Human Phospho Kinase Array
LCLs were seeded at a density of 2.5 × 106 cells in 6-wells plates containing RPMI-1640 supplemented with 0.5% FBS and incubated for 24 hours at 37 °C, in order to synchronize cell growth. Subsequently, 9.5% FBS was added to each well and cells were incubated in the presence or in the absence of 10 ng/ml of human recombinant IL-6 (R&D systems, Minneapolis, MN) for 15 min. Cells were then lysed and total proteins were extracted in the presence of Complete EDTA-free Protease Inhibitor Cocktail Tablets (Roche, Penzberg, Germany). According to the manufacturer’s protocol, 200 μg cell lysate was incubated with each human phospho-MAPK array (R&D Systems, Minneapolis, MN). Cell lysates were diluted and incubated overnight with nitrocellulose membranes in which capture and control antibodies against 43 different kinases and transcription factors, have been spotted in duplicate.
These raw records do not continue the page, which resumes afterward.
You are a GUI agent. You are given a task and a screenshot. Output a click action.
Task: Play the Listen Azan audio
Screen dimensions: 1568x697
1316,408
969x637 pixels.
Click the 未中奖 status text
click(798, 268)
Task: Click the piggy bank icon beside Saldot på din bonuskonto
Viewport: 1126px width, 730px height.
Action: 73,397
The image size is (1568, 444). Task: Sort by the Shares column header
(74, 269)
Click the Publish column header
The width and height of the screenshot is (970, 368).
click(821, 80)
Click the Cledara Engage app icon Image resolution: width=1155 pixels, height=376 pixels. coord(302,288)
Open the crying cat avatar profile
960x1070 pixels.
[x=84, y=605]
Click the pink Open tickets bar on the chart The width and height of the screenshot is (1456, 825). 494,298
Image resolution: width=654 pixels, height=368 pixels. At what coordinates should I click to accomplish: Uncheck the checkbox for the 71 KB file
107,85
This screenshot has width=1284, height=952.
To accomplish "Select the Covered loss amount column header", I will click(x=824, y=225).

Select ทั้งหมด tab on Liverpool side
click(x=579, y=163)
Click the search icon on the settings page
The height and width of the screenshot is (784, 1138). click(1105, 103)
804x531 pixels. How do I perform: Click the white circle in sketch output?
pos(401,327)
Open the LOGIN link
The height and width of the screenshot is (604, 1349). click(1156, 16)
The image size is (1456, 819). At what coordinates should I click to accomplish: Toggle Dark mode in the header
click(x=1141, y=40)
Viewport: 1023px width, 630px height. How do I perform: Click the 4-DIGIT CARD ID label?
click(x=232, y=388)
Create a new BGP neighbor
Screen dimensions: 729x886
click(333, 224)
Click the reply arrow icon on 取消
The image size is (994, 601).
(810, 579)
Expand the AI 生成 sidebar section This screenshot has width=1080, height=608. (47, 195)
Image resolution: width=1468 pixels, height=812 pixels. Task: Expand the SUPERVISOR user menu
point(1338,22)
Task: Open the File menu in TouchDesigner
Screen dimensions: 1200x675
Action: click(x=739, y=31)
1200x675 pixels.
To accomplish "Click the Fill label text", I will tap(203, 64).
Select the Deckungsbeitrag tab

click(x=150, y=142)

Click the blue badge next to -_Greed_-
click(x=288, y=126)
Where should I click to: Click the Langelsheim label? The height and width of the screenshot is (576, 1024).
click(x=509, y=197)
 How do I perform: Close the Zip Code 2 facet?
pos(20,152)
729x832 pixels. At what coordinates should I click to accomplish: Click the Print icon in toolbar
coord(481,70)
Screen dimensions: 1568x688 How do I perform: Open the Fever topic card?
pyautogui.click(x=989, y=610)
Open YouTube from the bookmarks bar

The arrays were washed to remove unbound proteins and were incubated with a cocktail of biotinylated detection antibodies. Streptavidin-HRP and chemiluminescent detection reagents were applied and a signal was produced at each capture spot corresponding to the amount of phosphorylated protein bound. Pixel densities on developed X-ray film were collected and analyzed using a transmission mode scanner and Digimizer image analysis software (MedCalc software, Ostend, Belgium).
Flow cytometry
LCLs were seeded at 2.5 × 105 cells in 4 aliquots and incubated at 37 °C in the presence or in the absence of 350 nM Rapamycin (Sigma-Aldrich, St Louis, MO) for 1 hour. Then cells were stimulated with IL-6 (10 ng/ml) for further 15 minutes. LCLs were fixed in 2% paraformaldehyde and permeabilized in 100% ice-cold methanol, washed twice in flow buffer (PBS, pH 7.2, with 0.2% BSA and 0.09% sodium azide) as previously described51 and then stained with anti-pS727-STAT3-PE, anti-Y705-STAT3-PE, anti-p-S2448-mTOR-PE or isotype control-PE for 30 minutes (antibodies were purchased by Becton-Dickinson Biosciences, Franklin Lakes, NJ). Peripheral blood sample derived from SDS patients or healthy subjects (3 ml each) were used within 2 hours after blood withdrawal. Plasma was separated from whole blood by centrifugation at 1500 × g for 10 min. Red blood cells were lysed in 40 ml of solution containing 0.89% (w/v) NH4Cl, 0.10% (w/v) KHCO3 and 200 μM EDTA as previously reported52. Leukocytes were cultured in 6-wells plate containing RPMI-1640 supplemented with 10% freshly prepared, heat-inactivated human plasma. Cells were stained with APC 700 CD45, APC750 CD3 and KRO CD19 conjugated antibodies and incubated in the presence or in the absence of IL-6 (10 ng/ml) for 15 min, centrifuged at low speed (600 × g) for 10 min, washed with ice-cold PBS, then fixed and permeabilized with Intracellular Fixation and Permeabilization Buffer Set (eBioscience, San Diego, CA), following the manufacturer’s protocol. After permeabilization, both LCLs and primary leukocytes were washed once in flow buffer and stained with anti-pS727-STAT3-PE, anti-Y705-STAT3-PE, anti-p-S2448-mTOR-PE or isotype control-PE conjugated antibodies for 30 minutes. Cells were washed and acquired on a 10 color, 3 laser (Blue Solid State Diode: 488 nm, 22 mW, Red Solid State Diode: 638 nm, 25 mW, Violet Solid State Diode: 405 nm, 40 mW), Navios flow cytometer (Beckman Coulter, Indianapolis, IN). All acquired data files were analyzed using the “Navios” or Kaluza software, version 1.3 (Beckman Coulter, Indianapolis, IN). CD45 versus SS gating strategy was used to recovery lymphocytes, monocytes and neutrophils regions. Lymphocytes region was plotted on CD3 versus CD19 dotplot to isolate B cells population.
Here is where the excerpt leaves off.